R2PS: Worst-Case Robust Real-Time Pursuit Strategies under Partial Observability¶

Conference: ICLR 2026
OpenReview: https://openreview.net/forum?id=zqA7Q9Q21L
Code: https://github.com/Cahemgco/EPG_code
Area: Reinforcement Learning / Game Theory / Pursuit-Evasion Games
Keywords: Pursuit-evasion games, partial observability, belief maintenance, cross-graph generalization, worst-case robustness

TL;DR¶

This paper addresses Pursuit-Evasion Games (PEG) on graphs in the most challenging scenario where the evader predicts pursuer moves (asynchronous movement) and the pursuer has only partial observability. By extending optimal strategies from dynamic programming (DP) through a belief maintenance mechanism and cross-graph adversarial reinforcement learning, a GNN-based pursuit strategy is trained. It achieves real-time (sub-second) zero-shot generalization to unseen real city maps, significantly outperforming PSRO baselines trained directly on test graphs in worst-case scenarios.

Background & Motivation¶

Background: Pursuit-evasion game (PEG) is a classic problem in robotics and security, where a team of pursuers aims to capture an evader on a graph $G=\langle V,E\rangle$. Agents move to adjacent vertices or stay put at each discrete step. A core goal is finding worst-case robust strategies.

Limitations of Prior Work: Solving graph PEGs precisely is computationally expensive. Any change in graph structure requires recalculating the worst-case strategy, hindering real-time deployment. Traditional mathematical programming (LP/MIP) fails here. While RL can learn generalized strategies, existing methods like MT-PSRO and Grasper only offer few-shot generalization to unseen opponents and initial conditions. The recent EPG (Equilibrium Policy Generalization) achieved zero-shot generalization across graph structures but was limited to full-information scenarios.

Key Challenge: Real-world security imposes two hard constraints: pursuit teams often have partial observability (losing contact when the intruder exits sensor range), which elevates the problem to PSPACE-hard; and the worst-case evader may have superior observation (asynchronous movement), deciding its move after predicting the pursuer's action. Existing works often assume full information or synchronous moves, leading to over-optimistic strategies.

Goal: Find a pursuit strategy (R2PS) that is both worst-case robust and capable of real-time operation under the setting of "evader predictability + pursuer partial observability."

Key Insight: The authors found that the "distance table" $D$ calculated by a DP algorithm for Markov PEG contains the optimal structure of worst-case pursuit steps. By proving that $D$ remains optimal under asynchronous movement and projecting it onto a partial observability setting via belief maintenance, one can reuse this optimal information without solving POSGs from scratch (which involves exponential state expansion).
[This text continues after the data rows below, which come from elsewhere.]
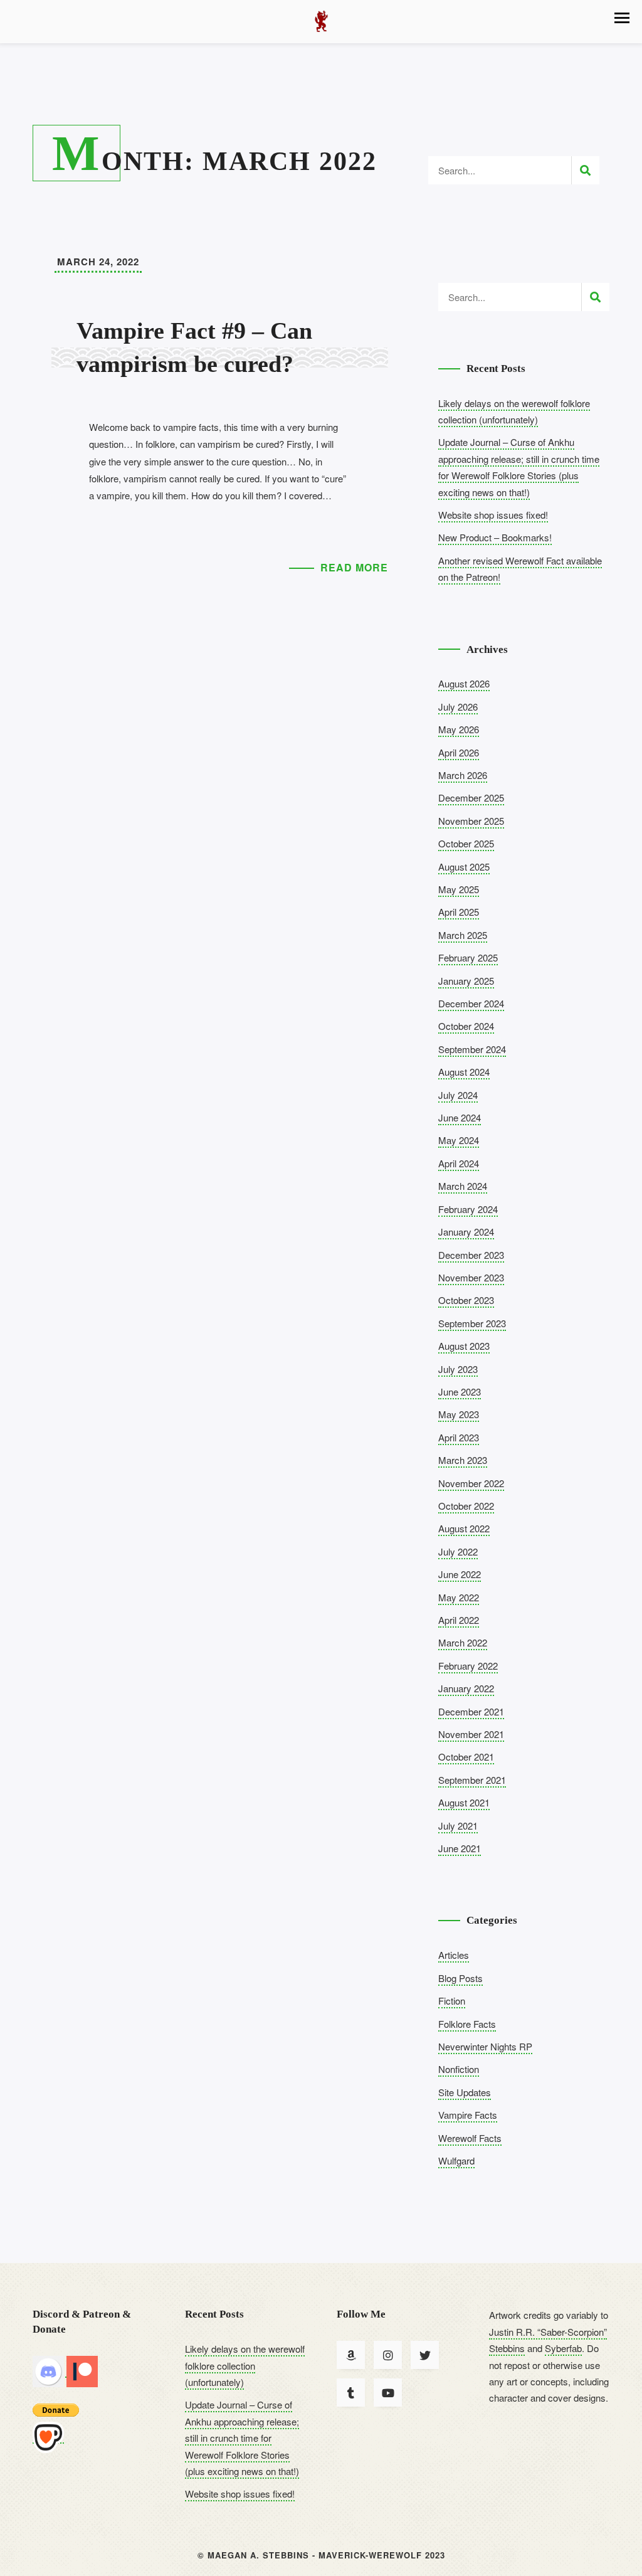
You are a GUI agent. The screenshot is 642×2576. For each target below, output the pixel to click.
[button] (622, 18)
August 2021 (464, 1802)
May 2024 (458, 1140)
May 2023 (458, 1414)
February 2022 (468, 1665)
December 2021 (471, 1711)
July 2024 (458, 1094)
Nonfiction (458, 2068)
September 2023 (472, 1323)
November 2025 (471, 820)
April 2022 (458, 1619)
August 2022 (464, 1528)
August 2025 (464, 866)
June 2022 (459, 1574)
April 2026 (458, 752)
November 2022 (471, 1483)
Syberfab (563, 2348)
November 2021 (471, 1734)
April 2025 (458, 911)
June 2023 (459, 1391)
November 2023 (471, 1277)
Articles (453, 1954)
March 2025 (462, 934)
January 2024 (466, 1231)
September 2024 (472, 1049)
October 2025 (466, 843)
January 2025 (466, 980)
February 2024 (468, 1209)
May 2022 (458, 1597)
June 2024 (459, 1117)
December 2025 (471, 797)
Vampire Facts (467, 2114)
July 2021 (458, 1825)
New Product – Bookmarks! (495, 537)
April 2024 (458, 1163)
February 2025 (468, 957)
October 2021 (466, 1756)
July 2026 (458, 706)
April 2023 (458, 1437)
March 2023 (462, 1459)
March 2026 (462, 775)
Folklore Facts (467, 2023)
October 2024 (466, 1025)
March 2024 (462, 1185)
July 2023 (458, 1368)
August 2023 (464, 1345)
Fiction (451, 2000)
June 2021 (459, 1848)
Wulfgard (456, 2160)
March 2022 (462, 1642)
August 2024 (464, 1071)
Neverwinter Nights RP (485, 2046)
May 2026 (458, 729)
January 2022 (466, 1688)
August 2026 (464, 683)
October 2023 (466, 1300)
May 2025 (458, 889)
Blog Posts (460, 1978)
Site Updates (464, 2092)
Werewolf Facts (470, 2137)
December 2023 (471, 1254)
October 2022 (466, 1505)
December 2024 (471, 1003)
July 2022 (458, 1551)
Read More (354, 567)
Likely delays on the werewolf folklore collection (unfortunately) (245, 2365)
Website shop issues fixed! (493, 514)
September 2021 (472, 1779)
Core Idea: Use "DP distance tables + belief maintenance" to transfer full-information optimal pursuit strategies to partial observability, then embed this as a guidance signal in cross-graph RL to train a real-time, zero-shot generalized GNN pursuit strategy.

Method¶

Overall Architecture¶

The method links four stages: first, DP is used as a pre-processing step on training graphs to obtain distance table $D$ and induced optimal strategies; second, $D$ is theoretically extended to asynchronous movement settings; third, belief maintenance "downgrades" the full-information strategy to one dependent only on local observation history; finally, the downgraded strategy guides cross-graph adversarial RL in EPG, training a GNN against the "strongest asynchronous DP evader."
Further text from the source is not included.